As you can see, a consumer proposal is a very flexible solution. You get to pay your debts at a lower amount agreed by your creditors. In turn, your creditors get more than they would receive when you file a bankruptcy.


If you've been turned down for a consolidation loan, and credit counseling is just not the right fit for you, the next best debt relief solution could be an Oshawa consumer proposal to help you get back on track financially. Talk to a licensed insolvency trustee in your area to know if this is the right step to take and to find out all your options.

Tuesday, September 11, 2018

Tips to Make Debt Consolidation Mississauga Work for You


Debt problems are very real for many residents of Mississauga, but consumers are fortunate to have many options that can help make it possible for them to get out of debt. Debt consolidation Mississauga is one of the simplest ways that is why more people are turning to it to help them manage their existing debt.


Debt consolidation is a debt relief solution that helps you pay off multiple unsecured debts such as credit card debt, payday loans, utility bills, unsecured lines of credit using one new loan. When you consolidate your debt, you only have one payment to make instead of several payments with different creditors. In addition, it reduces the monthly amount and interest charges that you would have to pay to settle the debt. .

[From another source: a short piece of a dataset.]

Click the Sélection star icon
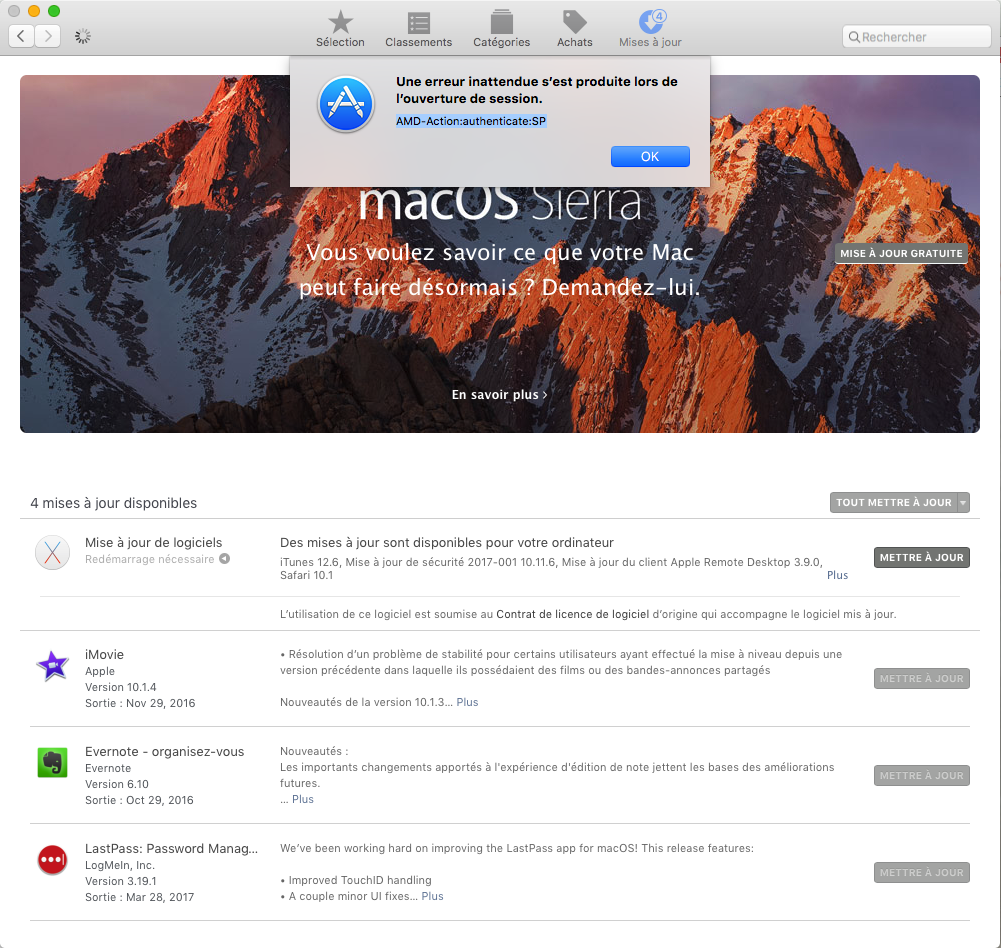The height and width of the screenshot is (948, 1001). pyautogui.click(x=340, y=22)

It’s a simple, straightforward solution with some benefits:



  • You have only one payment to make instead of multiple payments.
  • You pay at a lower interest rate.
  • You pay one creditor with a single due date instead of multiple creditors with multiple payment deadlines.
  • You get to repay many of your debts.


But, can it really be this simple and easy?

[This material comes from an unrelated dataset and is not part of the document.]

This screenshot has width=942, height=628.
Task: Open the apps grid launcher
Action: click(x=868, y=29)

Remember that when you are consolidating debt, you are simply getting a new loan to pay off your old debts. You are not reducing the amount of your debt, your debt level remains the same. Nothing has changed essentially. You are only restructuring your debt and refinancing with a new loan to pay off some of your debts.

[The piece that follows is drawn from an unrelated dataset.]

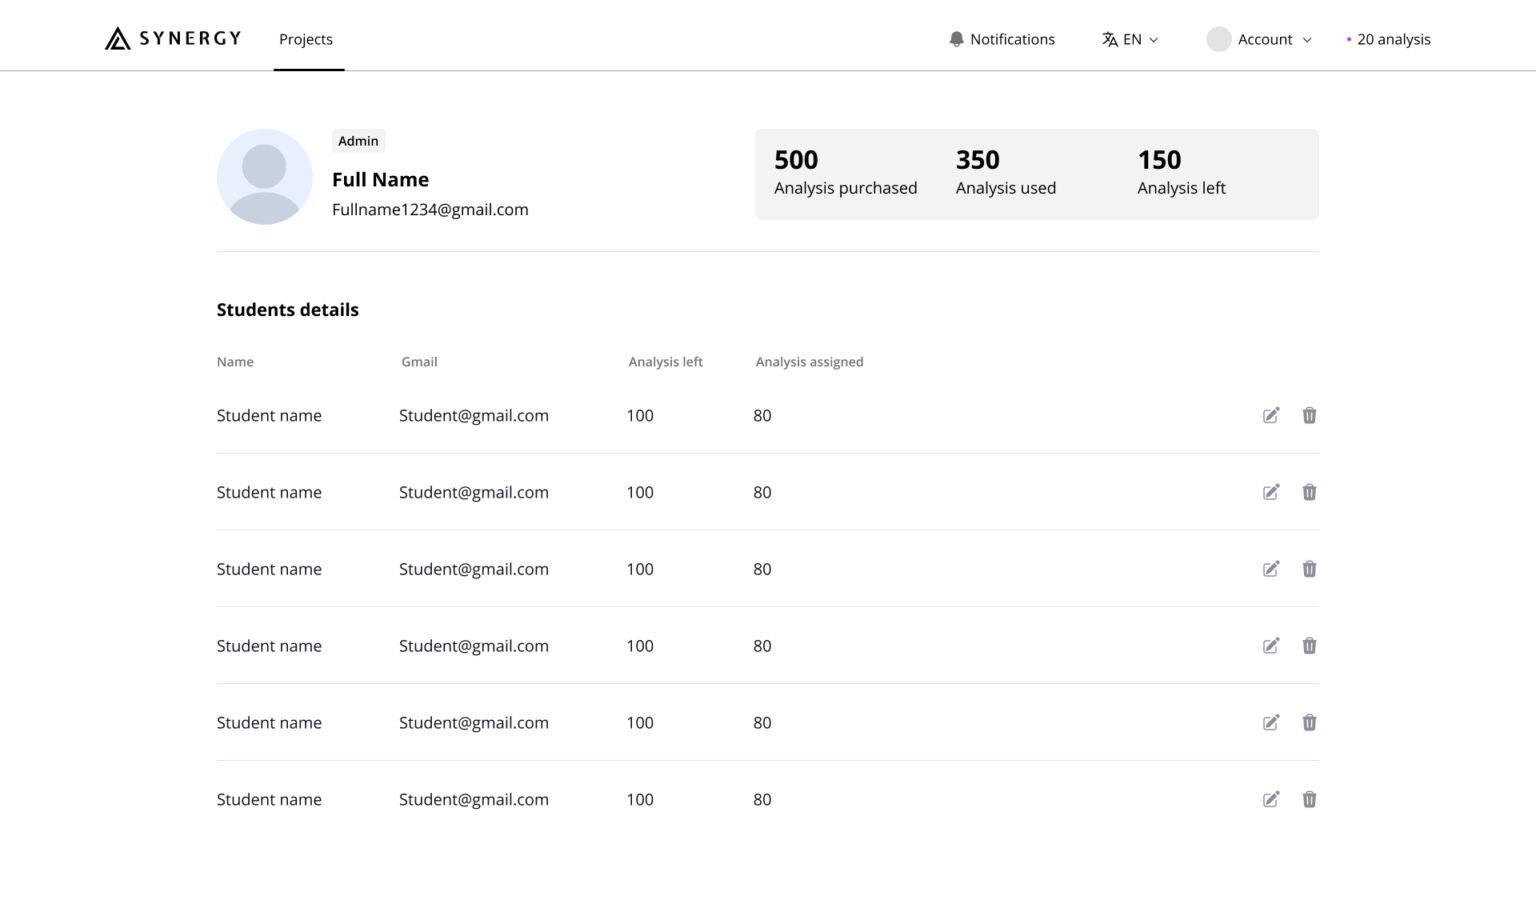Click the Notifications bell icon

click(x=956, y=39)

If you can combine all of your credit cards, line of credit and other loans into a lump sum and you can pay this off with at a lower interest rate and with a monthly payment that’s manageable, then debt consolidation can be a godsend. But if you don’t know how to consolidate your debts the right way, you could be worse off.


Getting out of debt through debt consolidation can be a real possibility if you keep in mind some of these tips.


Get a new loan with a low-interest rate


Interest rates are the real culprit here. They can really let your debt balloon, so reducing the amount of interest you pay should be one of the first things you need to work on. Try to negotiate with your existing credit card providers and ask them to lower your interest rate. If your credit rating is reasonable, they may help you to avail of one of their low-rate cards. You can also ask your bank or credit union for a term loan which usually come with lower interest rates than most credit cards.


Research your options before consolidating


There are many ways to consolidate debt. In Canada, your options include:


Unsecured loan - A loan that is not tied to any asset.

Secured loan - A loan that requires collateral as security for repayment.

Balance transfer - Where you transfer your outstanding debt to a low interest or zero interest credit card for a certain promotional period or a new or existing line of credit.

Debt settlement - Where you stop making payments and then negotiate with creditors to accept a smaller amount as full payment.

Debt management plans or DMP - A payment plan where you pay a specified monthly payment to a credit counseling agency who disburses this to your creditors.

Using a home equity loan / refinance mortgage / second mortgage - A loan that you take out against the portion of your home that you own.


The right type of consolidation loan will allow you to pay off your debts at a lower interest rate and a payment plan that is manageable.


Be mindful of taking a debt consolidation in Mississauga only if it is the best option for you and your family. Talk to a Licensed insolvency Trustee before making any final decision so you can weigh in all the options you have to help you find the right solution.